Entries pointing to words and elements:
|---|

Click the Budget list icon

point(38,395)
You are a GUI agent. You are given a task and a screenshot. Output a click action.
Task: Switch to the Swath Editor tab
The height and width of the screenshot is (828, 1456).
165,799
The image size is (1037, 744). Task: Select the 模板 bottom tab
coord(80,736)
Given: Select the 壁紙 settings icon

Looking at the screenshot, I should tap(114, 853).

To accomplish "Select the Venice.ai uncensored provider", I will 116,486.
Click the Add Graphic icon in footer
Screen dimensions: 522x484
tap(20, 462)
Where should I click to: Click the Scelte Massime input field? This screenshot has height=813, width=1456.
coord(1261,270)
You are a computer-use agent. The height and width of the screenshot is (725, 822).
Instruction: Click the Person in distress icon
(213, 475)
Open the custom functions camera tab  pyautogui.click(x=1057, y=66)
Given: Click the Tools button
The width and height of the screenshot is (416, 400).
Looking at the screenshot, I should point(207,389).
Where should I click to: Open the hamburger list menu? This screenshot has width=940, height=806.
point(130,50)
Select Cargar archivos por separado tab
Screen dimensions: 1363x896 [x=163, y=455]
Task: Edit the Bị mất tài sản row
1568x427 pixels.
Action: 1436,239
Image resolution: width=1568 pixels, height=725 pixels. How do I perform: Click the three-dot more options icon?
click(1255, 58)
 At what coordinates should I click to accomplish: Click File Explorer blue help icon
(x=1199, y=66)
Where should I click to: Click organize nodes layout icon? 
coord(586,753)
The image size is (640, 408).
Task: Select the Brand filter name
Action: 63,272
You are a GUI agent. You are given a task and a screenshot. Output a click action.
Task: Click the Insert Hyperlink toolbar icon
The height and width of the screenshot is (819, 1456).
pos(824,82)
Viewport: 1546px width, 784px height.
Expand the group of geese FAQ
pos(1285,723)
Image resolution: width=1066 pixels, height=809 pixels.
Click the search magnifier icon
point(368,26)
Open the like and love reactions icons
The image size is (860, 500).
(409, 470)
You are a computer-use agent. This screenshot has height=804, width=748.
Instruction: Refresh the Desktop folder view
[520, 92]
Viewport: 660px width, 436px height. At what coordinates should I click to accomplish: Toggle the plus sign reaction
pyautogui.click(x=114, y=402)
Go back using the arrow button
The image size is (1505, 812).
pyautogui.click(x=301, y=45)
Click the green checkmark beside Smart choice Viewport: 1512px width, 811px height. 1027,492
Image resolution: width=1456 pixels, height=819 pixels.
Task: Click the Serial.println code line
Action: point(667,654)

|---|

SET TASK:
Rewrite the data from the line that contains "Given: Select the 壁紙 settings icon" through the line that contains "Action: 1436,239", replacing "Tools" with "Options" and leaving everything else unchanged.

SOLUTION TO THE PROBLEM:
Given: Select the 壁紙 settings icon

Looking at the screenshot, I should tap(114, 853).

To accomplish "Select the Venice.ai uncensored provider", I will 116,486.
Click the Add Graphic icon in footer
Screen dimensions: 522x484
tap(20, 462)
Where should I click to: Click the Scelte Massime input field? This screenshot has height=813, width=1456.
coord(1261,270)
You are a computer-use agent. The height and width of the screenshot is (725, 822).
Instruction: Click the Person in distress icon
(213, 475)
Open the custom functions camera tab  pyautogui.click(x=1057, y=66)
Given: Click the Options button
The width and height of the screenshot is (416, 400).
Looking at the screenshot, I should point(207,389).
Where should I click to: Open the hamburger list menu? This screenshot has width=940, height=806.
point(130,50)
Select Cargar archivos por separado tab
Screen dimensions: 1363x896 [x=163, y=455]
Task: Edit the Bị mất tài sản row
1568x427 pixels.
Action: 1436,239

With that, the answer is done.